GIVEN ENTRIES START
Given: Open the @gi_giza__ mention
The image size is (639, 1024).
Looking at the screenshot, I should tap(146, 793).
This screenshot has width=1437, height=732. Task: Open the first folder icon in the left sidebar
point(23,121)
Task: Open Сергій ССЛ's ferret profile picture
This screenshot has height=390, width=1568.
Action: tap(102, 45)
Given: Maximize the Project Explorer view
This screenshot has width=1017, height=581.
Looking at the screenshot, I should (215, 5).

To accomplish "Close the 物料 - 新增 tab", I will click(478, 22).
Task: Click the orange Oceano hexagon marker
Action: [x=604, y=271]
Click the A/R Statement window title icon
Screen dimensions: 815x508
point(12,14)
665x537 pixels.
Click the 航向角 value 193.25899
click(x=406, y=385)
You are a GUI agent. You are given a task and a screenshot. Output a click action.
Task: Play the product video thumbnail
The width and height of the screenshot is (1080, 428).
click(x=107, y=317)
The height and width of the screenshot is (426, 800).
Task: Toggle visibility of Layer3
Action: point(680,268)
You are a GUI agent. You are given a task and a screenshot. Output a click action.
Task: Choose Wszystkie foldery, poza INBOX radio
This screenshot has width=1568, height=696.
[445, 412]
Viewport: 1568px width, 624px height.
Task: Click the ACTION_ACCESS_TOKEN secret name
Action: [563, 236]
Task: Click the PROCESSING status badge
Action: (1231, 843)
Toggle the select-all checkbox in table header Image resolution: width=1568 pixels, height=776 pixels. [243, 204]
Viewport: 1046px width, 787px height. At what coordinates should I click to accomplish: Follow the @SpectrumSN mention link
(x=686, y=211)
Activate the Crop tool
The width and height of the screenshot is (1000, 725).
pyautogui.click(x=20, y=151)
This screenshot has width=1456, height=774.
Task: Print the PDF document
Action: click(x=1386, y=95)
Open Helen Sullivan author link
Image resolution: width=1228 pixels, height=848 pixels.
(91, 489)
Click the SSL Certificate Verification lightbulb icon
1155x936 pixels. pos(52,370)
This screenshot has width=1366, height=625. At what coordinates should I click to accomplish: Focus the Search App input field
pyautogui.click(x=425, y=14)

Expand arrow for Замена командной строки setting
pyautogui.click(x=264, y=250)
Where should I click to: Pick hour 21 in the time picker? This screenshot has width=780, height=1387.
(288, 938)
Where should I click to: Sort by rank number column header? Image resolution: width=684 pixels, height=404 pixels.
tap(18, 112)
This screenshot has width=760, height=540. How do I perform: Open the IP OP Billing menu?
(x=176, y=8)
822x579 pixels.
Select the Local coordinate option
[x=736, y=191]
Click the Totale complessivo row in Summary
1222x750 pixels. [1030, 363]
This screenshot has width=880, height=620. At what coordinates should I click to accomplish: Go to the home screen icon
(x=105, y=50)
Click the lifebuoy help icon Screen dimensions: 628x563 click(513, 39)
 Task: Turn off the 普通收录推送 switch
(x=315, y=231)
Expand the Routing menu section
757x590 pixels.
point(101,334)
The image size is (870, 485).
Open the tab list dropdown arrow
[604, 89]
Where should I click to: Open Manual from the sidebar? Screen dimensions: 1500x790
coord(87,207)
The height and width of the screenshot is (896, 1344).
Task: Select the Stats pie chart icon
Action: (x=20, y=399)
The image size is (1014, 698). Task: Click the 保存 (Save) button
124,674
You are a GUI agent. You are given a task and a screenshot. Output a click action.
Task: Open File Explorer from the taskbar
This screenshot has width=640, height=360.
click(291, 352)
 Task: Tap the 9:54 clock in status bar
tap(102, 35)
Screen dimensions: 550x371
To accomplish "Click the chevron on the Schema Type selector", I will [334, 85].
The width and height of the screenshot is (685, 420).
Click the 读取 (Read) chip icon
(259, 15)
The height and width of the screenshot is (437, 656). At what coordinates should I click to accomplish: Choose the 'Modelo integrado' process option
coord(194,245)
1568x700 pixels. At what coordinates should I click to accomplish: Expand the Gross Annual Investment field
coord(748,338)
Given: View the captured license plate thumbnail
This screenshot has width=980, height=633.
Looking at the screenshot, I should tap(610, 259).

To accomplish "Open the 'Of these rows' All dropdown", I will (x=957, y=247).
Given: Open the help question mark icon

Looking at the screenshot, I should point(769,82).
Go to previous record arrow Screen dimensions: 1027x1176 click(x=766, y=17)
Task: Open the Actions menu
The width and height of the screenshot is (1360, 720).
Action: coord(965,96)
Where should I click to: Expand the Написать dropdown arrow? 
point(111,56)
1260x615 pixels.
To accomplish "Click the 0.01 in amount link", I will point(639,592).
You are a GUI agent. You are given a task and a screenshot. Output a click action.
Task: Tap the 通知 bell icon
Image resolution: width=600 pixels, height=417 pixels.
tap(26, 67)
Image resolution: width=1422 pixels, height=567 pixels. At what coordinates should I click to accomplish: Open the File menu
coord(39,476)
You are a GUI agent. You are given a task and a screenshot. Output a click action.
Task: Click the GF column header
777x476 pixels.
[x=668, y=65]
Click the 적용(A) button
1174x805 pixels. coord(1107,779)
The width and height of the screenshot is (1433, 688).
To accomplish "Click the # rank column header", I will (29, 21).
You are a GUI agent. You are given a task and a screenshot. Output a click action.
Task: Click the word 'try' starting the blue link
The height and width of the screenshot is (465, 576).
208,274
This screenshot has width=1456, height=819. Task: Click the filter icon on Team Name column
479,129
GIVEN ENTRIES END
◆ WHAT THIS TASK INVOLVES
Within the material above, copy exactly the lines from the line that holds "This screenshot has width=1568, height=696." up to and including the line that holds "Toggle the select-all".

◆ RESPONSE
This screenshot has width=1568, height=696.
[445, 412]
Viewport: 1568px width, 624px height.
Task: Click the ACTION_ACCESS_TOKEN secret name
Action: [563, 236]
Task: Click the PROCESSING status badge
Action: (1231, 843)
Toggle the select-all checkbox in table header Image resolution: width=1568 pixels, height=776 pixels. [243, 204]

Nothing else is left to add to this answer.